§ Problem to solve: Every entry, from the first line to the last, should be output exactly.

Items from a data source:
========================

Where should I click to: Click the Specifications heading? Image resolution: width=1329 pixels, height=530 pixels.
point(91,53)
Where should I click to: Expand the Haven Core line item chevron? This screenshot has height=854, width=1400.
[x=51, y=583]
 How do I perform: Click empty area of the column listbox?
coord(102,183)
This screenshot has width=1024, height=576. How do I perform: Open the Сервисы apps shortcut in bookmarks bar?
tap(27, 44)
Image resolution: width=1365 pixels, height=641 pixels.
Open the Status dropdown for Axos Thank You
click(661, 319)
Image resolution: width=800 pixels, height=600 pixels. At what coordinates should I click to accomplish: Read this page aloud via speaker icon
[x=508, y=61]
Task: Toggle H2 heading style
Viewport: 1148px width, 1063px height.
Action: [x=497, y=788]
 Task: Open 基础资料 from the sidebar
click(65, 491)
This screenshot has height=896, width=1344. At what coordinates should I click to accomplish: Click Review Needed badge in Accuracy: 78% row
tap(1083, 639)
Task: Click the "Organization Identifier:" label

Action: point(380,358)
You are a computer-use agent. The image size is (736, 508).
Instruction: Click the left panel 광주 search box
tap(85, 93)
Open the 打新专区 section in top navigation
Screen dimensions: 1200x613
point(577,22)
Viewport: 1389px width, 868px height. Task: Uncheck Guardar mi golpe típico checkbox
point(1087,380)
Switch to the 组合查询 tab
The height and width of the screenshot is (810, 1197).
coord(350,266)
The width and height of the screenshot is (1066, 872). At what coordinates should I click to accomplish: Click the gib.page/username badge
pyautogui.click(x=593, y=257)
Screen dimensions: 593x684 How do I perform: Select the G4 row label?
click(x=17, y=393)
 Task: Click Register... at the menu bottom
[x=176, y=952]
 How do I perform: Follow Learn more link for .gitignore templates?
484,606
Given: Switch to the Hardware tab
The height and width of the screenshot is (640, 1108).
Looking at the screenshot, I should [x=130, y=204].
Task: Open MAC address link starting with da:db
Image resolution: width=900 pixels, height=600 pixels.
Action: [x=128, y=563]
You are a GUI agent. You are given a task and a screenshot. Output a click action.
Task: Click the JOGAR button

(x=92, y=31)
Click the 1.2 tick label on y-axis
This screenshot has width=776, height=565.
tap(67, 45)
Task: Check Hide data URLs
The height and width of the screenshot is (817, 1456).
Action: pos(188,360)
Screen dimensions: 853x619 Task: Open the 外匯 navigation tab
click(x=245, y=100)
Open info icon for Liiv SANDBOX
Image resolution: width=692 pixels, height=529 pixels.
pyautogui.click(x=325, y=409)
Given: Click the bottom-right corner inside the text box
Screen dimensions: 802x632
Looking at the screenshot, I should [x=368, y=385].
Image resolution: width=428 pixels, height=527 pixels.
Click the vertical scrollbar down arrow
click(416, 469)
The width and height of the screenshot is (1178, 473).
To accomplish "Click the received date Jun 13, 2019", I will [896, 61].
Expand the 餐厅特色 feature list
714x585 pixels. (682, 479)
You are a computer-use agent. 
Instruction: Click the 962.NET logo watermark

========================

§ Solution to the problem:
Where should I click to: Click the Specifications heading? Image resolution: width=1329 pixels, height=530 pixels.
point(91,53)
Where should I click to: Expand the Haven Core line item chevron? This screenshot has height=854, width=1400.
[x=51, y=583]
 How do I perform: Click empty area of the column listbox?
coord(102,183)
This screenshot has width=1024, height=576. How do I perform: Open the Сервисы apps shortcut in bookmarks bar?
tap(27, 44)
Image resolution: width=1365 pixels, height=641 pixels.
Open the Status dropdown for Axos Thank You
click(661, 319)
Image resolution: width=800 pixels, height=600 pixels. At what coordinates should I click to accomplish: Read this page aloud via speaker icon
[x=508, y=61]
Task: Toggle H2 heading style
Viewport: 1148px width, 1063px height.
Action: [x=497, y=788]
 Task: Open 基础资料 from the sidebar
click(65, 491)
This screenshot has height=896, width=1344. At what coordinates should I click to accomplish: Click Review Needed badge in Accuracy: 78% row
tap(1083, 639)
Task: Click the "Organization Identifier:" label

Action: point(380,358)
You are a computer-use agent. The image size is (736, 508).
Instruction: Click the left panel 광주 search box
tap(85, 93)
Open the 打新专区 section in top navigation
Screen dimensions: 1200x613
point(577,22)
Viewport: 1389px width, 868px height. Task: Uncheck Guardar mi golpe típico checkbox
point(1087,380)
Switch to the 组合查询 tab
The height and width of the screenshot is (810, 1197).
coord(350,266)
The width and height of the screenshot is (1066, 872). At what coordinates should I click to accomplish: Click the gib.page/username badge
pyautogui.click(x=593, y=257)
Screen dimensions: 593x684 How do I perform: Select the G4 row label?
click(x=17, y=393)
 Task: Click Register... at the menu bottom
[x=176, y=952]
 How do I perform: Follow Learn more link for .gitignore templates?
484,606
Given: Switch to the Hardware tab
The height and width of the screenshot is (640, 1108).
Looking at the screenshot, I should [x=130, y=204].
Task: Open MAC address link starting with da:db
Image resolution: width=900 pixels, height=600 pixels.
Action: [x=128, y=563]
You are a GUI agent. You are given a task and a screenshot. Output a click action.
Task: Click the JOGAR button

(x=92, y=31)
Click the 1.2 tick label on y-axis
This screenshot has width=776, height=565.
tap(67, 45)
Task: Check Hide data URLs
The height and width of the screenshot is (817, 1456).
Action: pos(188,360)
Screen dimensions: 853x619 Task: Open the 外匯 navigation tab
click(x=245, y=100)
Open info icon for Liiv SANDBOX
Image resolution: width=692 pixels, height=529 pixels.
pyautogui.click(x=325, y=409)
Given: Click the bottom-right corner inside the text box
Screen dimensions: 802x632
Looking at the screenshot, I should [x=368, y=385].
Image resolution: width=428 pixels, height=527 pixels.
Click the vertical scrollbar down arrow
click(416, 469)
The width and height of the screenshot is (1178, 473).
To accomplish "Click the received date Jun 13, 2019", I will [896, 61].
Expand the 餐厅特色 feature list
714x585 pixels. (682, 479)
You are a computer-use agent. 
Instruction: Click the 962.NET logo watermark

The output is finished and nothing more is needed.